Work request =
Tally up the lines below containing the string "header", then write the number alone.

Extracted entries =
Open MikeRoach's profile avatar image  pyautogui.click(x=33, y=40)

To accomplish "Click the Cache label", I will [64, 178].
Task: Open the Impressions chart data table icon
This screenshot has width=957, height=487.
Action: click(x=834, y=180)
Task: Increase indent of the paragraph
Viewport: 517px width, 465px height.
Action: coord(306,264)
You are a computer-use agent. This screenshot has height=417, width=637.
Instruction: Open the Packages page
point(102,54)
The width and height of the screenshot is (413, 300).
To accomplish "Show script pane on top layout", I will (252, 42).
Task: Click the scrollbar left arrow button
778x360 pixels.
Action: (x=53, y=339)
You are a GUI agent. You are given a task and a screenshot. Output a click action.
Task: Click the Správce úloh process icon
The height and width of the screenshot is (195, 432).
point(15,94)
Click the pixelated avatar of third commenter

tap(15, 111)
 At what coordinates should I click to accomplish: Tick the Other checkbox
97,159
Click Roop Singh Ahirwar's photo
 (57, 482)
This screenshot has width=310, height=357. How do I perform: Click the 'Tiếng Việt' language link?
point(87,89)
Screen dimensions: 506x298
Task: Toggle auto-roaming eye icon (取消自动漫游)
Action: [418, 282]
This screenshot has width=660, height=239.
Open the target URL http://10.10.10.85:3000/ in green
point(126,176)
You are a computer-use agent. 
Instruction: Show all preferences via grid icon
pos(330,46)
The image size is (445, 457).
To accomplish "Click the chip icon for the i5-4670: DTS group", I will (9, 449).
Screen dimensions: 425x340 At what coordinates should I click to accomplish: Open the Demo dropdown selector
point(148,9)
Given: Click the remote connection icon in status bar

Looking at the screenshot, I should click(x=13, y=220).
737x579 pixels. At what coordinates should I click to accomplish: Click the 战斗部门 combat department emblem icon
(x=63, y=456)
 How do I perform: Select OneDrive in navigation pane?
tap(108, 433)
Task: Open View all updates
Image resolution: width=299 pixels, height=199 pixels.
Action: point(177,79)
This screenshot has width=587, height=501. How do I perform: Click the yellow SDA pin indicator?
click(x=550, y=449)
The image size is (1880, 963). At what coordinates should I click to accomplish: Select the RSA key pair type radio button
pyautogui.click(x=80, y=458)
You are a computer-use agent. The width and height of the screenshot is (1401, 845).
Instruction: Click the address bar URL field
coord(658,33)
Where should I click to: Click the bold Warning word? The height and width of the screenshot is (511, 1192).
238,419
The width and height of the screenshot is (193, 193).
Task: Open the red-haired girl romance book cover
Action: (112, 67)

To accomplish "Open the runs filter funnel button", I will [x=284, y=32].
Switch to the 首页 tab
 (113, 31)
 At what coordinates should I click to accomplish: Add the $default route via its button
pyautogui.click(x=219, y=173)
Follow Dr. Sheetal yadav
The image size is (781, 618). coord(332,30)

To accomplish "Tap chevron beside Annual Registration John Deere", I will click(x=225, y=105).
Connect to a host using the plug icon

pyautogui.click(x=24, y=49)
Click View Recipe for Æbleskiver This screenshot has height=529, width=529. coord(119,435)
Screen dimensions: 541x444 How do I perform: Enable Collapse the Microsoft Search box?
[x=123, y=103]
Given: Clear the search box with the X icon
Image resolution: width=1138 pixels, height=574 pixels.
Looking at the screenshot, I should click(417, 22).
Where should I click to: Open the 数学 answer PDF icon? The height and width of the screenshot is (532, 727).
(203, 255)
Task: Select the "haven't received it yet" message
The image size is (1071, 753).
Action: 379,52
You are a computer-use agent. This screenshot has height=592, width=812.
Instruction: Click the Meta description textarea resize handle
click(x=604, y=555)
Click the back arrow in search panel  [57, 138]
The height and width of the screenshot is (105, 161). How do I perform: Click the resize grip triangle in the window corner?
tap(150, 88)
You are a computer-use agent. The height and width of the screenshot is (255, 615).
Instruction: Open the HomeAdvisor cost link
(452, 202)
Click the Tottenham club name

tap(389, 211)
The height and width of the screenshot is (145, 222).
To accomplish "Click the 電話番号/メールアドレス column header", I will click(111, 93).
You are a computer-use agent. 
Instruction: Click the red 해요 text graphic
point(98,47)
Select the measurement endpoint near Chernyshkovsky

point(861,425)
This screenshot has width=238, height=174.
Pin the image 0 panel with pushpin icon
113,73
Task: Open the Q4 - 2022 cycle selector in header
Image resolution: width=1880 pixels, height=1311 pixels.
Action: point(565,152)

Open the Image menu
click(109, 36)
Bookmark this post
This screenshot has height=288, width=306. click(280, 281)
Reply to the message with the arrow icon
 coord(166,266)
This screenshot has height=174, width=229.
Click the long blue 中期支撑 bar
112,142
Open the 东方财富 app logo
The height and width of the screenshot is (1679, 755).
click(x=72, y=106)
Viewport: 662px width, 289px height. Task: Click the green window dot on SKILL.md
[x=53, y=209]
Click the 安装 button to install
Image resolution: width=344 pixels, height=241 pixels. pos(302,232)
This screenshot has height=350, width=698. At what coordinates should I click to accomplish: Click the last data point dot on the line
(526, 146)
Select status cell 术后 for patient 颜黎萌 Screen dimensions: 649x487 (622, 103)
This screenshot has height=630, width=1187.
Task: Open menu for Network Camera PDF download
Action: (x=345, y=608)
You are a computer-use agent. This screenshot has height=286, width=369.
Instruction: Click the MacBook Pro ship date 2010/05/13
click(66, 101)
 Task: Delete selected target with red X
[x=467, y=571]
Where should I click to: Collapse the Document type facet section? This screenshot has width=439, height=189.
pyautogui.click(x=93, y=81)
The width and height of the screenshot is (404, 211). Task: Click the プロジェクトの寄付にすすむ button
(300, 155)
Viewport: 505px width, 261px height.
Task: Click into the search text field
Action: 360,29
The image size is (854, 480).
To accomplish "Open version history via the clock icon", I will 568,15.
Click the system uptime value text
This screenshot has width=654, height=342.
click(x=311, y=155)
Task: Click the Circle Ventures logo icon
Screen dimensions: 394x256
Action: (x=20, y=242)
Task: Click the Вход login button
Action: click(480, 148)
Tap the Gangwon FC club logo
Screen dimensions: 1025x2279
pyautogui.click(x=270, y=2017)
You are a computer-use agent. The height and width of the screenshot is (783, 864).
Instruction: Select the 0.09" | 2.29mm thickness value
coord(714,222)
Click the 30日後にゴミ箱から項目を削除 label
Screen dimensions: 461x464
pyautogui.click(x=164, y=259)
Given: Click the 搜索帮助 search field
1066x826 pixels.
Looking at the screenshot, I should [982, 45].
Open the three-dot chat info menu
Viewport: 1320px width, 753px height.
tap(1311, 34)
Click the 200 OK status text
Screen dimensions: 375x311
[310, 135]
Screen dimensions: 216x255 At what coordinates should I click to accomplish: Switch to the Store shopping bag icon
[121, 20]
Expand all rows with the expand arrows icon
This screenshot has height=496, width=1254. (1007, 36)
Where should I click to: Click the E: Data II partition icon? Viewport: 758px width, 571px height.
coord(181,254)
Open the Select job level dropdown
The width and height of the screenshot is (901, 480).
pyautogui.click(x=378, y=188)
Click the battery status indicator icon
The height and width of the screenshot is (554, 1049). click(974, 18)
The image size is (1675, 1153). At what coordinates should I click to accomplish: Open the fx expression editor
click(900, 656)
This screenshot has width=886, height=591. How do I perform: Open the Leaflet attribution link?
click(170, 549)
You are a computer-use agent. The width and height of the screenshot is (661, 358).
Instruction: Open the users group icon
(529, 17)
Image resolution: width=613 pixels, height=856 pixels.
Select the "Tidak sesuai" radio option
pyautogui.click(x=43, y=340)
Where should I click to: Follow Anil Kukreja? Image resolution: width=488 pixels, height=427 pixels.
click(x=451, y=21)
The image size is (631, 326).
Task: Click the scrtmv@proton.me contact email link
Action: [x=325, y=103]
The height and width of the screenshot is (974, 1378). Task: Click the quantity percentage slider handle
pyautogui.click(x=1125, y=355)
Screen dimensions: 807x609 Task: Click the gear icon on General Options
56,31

Answer for the task =
2